Text provided:
******
In a first variant, an observation determined in S300 is determined to not correspond to any existing track and/or have a low observation likelihood for existing tracks (e.g., an observation likelihood below a threshold value, etc.). In this variant, S500 can include generating a new track to correspond to the observation. In this variant, the observation likelihood and/or probability of existence of the observation and/or track can be o, 1 (e.g., 100%), a predetermined intermediate value between o and 1, a confidence associated with the observation and/ or attributes thereof, and/ or any other suitable value. In a second variant, an existing track (e.g., determined in S500 in a previous timestep, etc.) is updated in response to and/ or based on observations and/ or hypotheses determined in S300 and/or S400. The update can include updating a probability of existence of the track, updating an observation likelihood for observations determined at a previous timestep, updating the track itself (e.g., updating track kinematics, etc.), and/or updating any other suitable values associated with the track. However, S500 can operate on and/or update any other suitable information.
******
Required task 1: In the passage on track updates, what can S500 include when an observation matches no existing track?
The passage on track updates has no connection to the records.
******
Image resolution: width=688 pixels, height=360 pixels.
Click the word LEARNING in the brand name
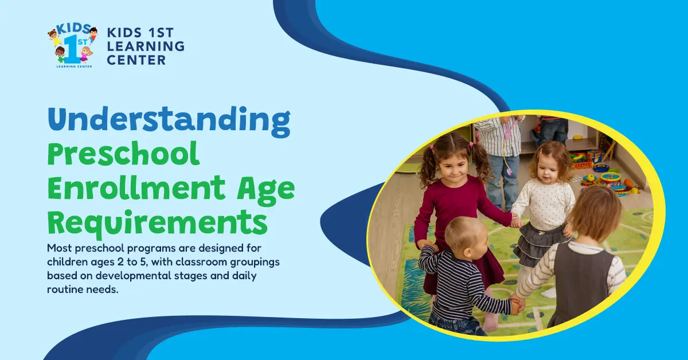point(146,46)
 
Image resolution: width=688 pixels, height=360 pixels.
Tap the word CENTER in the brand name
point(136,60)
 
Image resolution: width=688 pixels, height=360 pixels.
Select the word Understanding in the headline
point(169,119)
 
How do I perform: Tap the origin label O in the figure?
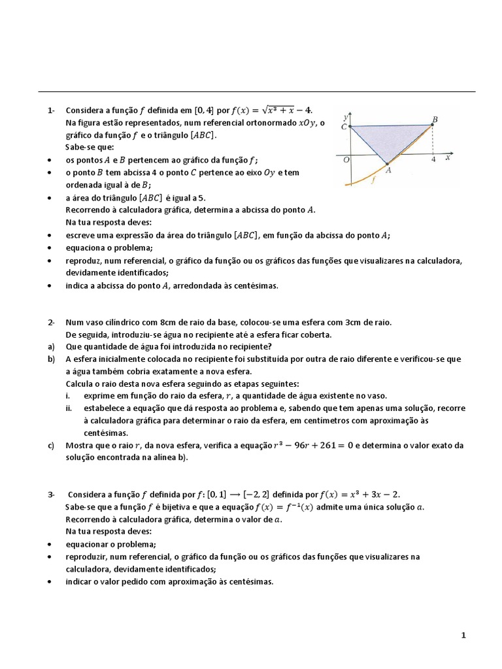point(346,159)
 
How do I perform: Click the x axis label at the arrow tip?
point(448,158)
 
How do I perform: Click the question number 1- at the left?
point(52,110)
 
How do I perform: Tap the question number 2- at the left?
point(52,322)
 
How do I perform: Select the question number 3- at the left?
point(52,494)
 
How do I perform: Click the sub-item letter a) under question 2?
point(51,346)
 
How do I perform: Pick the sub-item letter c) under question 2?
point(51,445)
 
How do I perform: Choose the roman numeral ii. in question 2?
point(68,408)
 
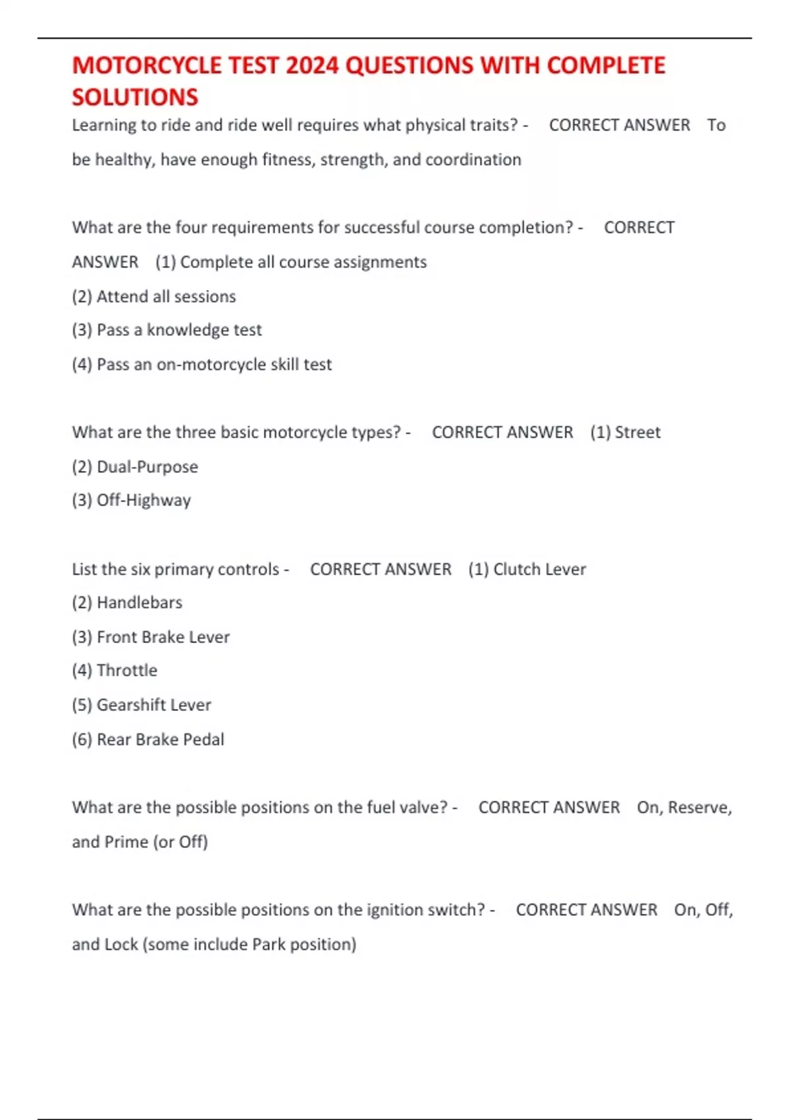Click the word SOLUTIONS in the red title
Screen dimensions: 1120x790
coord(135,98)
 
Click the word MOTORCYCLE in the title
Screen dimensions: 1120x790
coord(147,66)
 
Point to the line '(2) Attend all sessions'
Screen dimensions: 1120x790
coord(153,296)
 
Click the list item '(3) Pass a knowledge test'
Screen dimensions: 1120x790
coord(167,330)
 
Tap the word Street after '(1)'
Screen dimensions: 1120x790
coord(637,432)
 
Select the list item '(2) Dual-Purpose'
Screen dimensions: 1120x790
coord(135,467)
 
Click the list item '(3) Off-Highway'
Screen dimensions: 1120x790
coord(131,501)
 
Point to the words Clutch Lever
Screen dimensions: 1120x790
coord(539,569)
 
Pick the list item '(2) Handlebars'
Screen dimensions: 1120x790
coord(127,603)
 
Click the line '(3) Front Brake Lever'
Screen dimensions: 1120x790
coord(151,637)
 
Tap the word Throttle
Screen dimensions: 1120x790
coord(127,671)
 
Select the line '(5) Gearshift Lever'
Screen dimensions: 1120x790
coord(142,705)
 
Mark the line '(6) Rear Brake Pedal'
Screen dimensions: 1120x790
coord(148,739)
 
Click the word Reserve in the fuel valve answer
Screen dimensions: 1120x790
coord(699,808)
******
Required task 2: Please copy the records starting at the line that contains "Click the word SOLUTIONS in the red title" and ending at the last line of the records, both included. Leave the pictures out of your copy.

Complete answer 1: Generating a new track to correspond to the observation.

Complete answer 2:
Click the word SOLUTIONS in the red title
Screen dimensions: 1120x790
coord(135,98)
 
Click the word MOTORCYCLE in the title
Screen dimensions: 1120x790
coord(147,66)
 
Point to the line '(2) Attend all sessions'
Screen dimensions: 1120x790
coord(153,296)
 
Click the list item '(3) Pass a knowledge test'
Screen dimensions: 1120x790
coord(167,330)
 
Tap the word Street after '(1)'
Screen dimensions: 1120x790
coord(637,432)
 
Select the list item '(2) Dual-Purpose'
Screen dimensions: 1120x790
coord(135,467)
 
Click the list item '(3) Off-Highway'
Screen dimensions: 1120x790
coord(131,501)
 
Point to the words Clutch Lever
Screen dimensions: 1120x790
coord(539,569)
 
Pick the list item '(2) Handlebars'
Screen dimensions: 1120x790
coord(127,603)
 
Click the line '(3) Front Brake Lever'
Screen dimensions: 1120x790
coord(151,637)
 
Tap the word Throttle
Screen dimensions: 1120x790
coord(127,671)
 
Select the line '(5) Gearshift Lever'
Screen dimensions: 1120x790
coord(142,705)
 
Mark the line '(6) Rear Brake Pedal'
Screen dimensions: 1120x790
coord(148,739)
 
Click the word Reserve in the fuel valve answer
Screen dimensions: 1120x790
coord(699,808)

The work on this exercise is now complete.